むかしは一ヶ年の内に、一度も、三四度も、夫刀よこせ棒鑓よなどというて、下々も刀拵尻からげ騒し事有しゆゑ、ふだん油断せざりし。近年はそれ刀よといふ程のさわぎなき故、今の若い衆は家内にて丸腰などにて随分油断の体なり、

 ……「むかし」は一ヶ年のうちに三四度も「刀をよこせ、棒・鑓(やり)をよこせ」などという騒ぎがあるため、下々も刀を用意して尻からげて騒ぐことがあった。だから普段は油断することがなかった。しかし「近年」はそういうこともなく、家内では「丸腰」つまり刀をさしていないのだ。
 ここでいう「むかし」とは明暦大火前で18世紀中頃以前のことです。その頃は刀・鑓・棒の3点が使われた「騒し事」が年に多いときで4回もあったといい、非常に殺伐としていた様子がわかります。「近年」とは享保初年のことでしょうが、その頃には「それ刀よ」という騒ぎはなく家で刀をささない武家もあったといいます。

・「要らざる金六」 話はかわりますが、徳川家康はよく鷹狩りを好みました。その目的には軍事演習や自分自身の運動のためということもありますが、そとへ出て民情視察をするということもありました。特に家康は鷹狩り以外にもふだんから下々に声をかけるということが時々あったようです。しかし歴代将軍の中で家康だけがヒューマニストであったわけではありません。時代が下ると将軍という地位も制度化・儀礼化・観念化され、庶民の前には出てこなくなって〝雲の上の人〟になります。
 三浦浄心「慶長見聞集」という史料にこんな譚があります。
 家康存命当時の江戸本町一丁目に益田金六という町人がいました。家康は何故かこの金六がお気に入りでした。家康の外出のとき金六はきまって大手御門外にうずくまっていて、城のそとへ出てくると家康は駕籠をあけて「金六よ」と声をかけて微笑みます。町人とはいえ金六は「大御所様三河岡崎におはします時より御存知の町の者」(史料原文)で家康について三河から出てきた「三河譜代」でした。
 金六は家康の行列の先頭にたち竹杖をついて左右の町を見まわし、「拝み奉れ」(史料原文)と町の者にいって歩きます。それをみて駕籠の中の家康は愉しそうです。それで世の人びとは、

扨も金六は果報の者かな、上様の御自愛浅からず、侍たらば過分の知行をも下さるべき者也、
(金六はいいのう、家康様のたいそうなお気に入りだ、侍だったら過分の知行も下されるだろうに)

 と噂します。
 夕暮れになると金六は帯刀し江戸の町をめぐって辻番を点検してまわります。

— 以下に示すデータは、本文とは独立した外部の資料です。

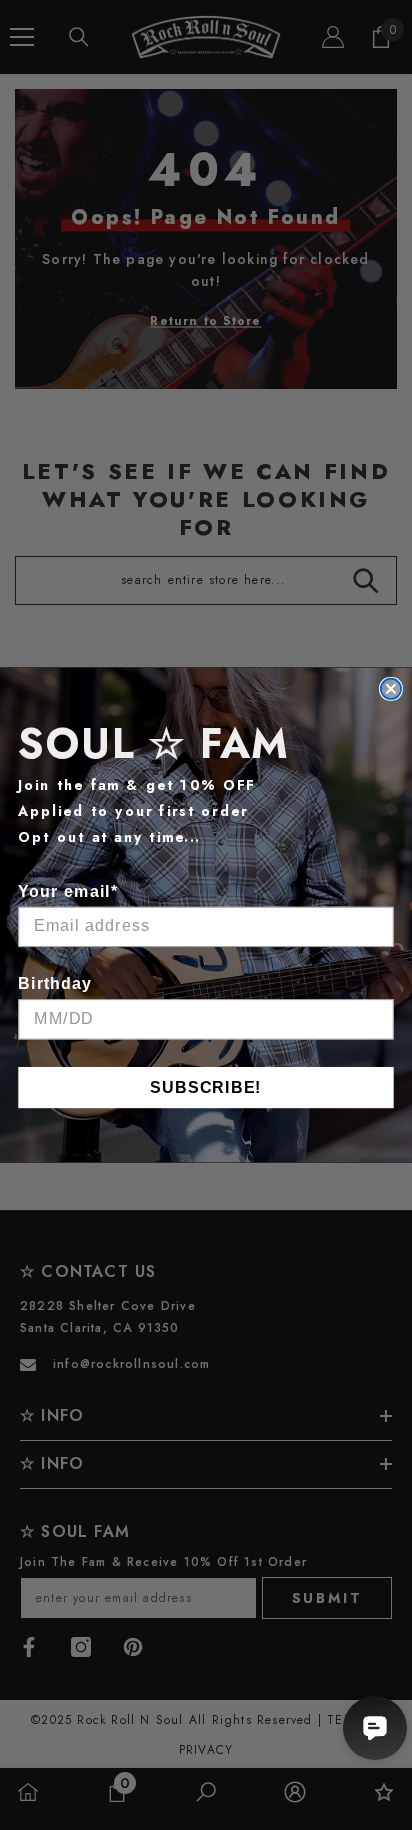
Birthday (55, 983)
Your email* (68, 891)
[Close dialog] (391, 689)
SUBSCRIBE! (206, 1087)
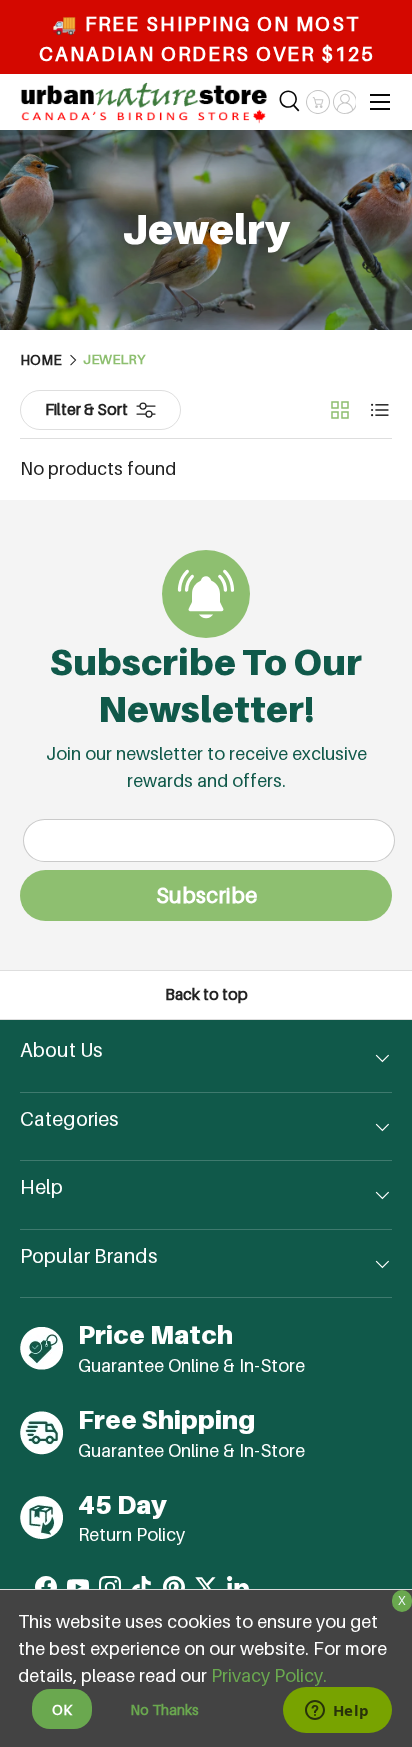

火の不始末があれば金六は「此町に月行事はなきか、何とて火の番をかたく申付ざるぞ」(史料原文)と叫びます。それで町人たちが驚いて「町奉行のお咎めか」と道に出てきてみれば、金六の姿をみて「なんだ金六の仕業か」と目をまるくします。また夜更に戸のあいた家をみつければ、そこでも金六は「盗人ぞ、町の者ども出会え」と叫び、四方の町を動揺させます。町人たちが「鑓・刀・棒をひきさげ松明(たいまつ)を手毎に持て」、「盗人はいづくに有ぞ」(史料原文)と道に出てきてみれば、金六の姿をみてまた吃驚りする。
 江戸の人びとはこんな金六をもてあましました。それで彼らは要らざる世話のことを「要らざる金六」といいました。金六は武士身分の者ではありませんし、ましてや町奉行所の者でもありません。「金六の奴は町人のくせに町奉行所のような世話をしやがる」という皮肉です。しかし家康お気に入りだから誰も文句をいえません。ほかの史料もみてみると、支配制度の未成熟なこの頃、金六のような「お節介者」がひとりやふたりではなかったのではないかと思われます。
 ここでふたつのことに注目しましょう。①金六が帯刀していることです。「町人に似合ぬ大かたなを肩に打かたげ」「刀を抜持」(史料原文)っていたとあり、まだこの頃は武士・町人の身分制がしっかりしていなかった様子がわかります。②町人が金六の声に驚いて「鑓・刀・棒をひきさげ」て出てくるというくだりは、江戸の町人も武器をもって戦うことがありうる、ということを意味します。この刀・鑓・棒の3点セットは先にご紹介した「八十翁疇昔話(むかしむかし物語)」の「刀よこせ棒鑓よ」とよく符合しています。
 この頃の江戸の角地には何と「三階櫓」という軍事施設のようなものまであったのです。それだけ江戸の町は殺伐としていました。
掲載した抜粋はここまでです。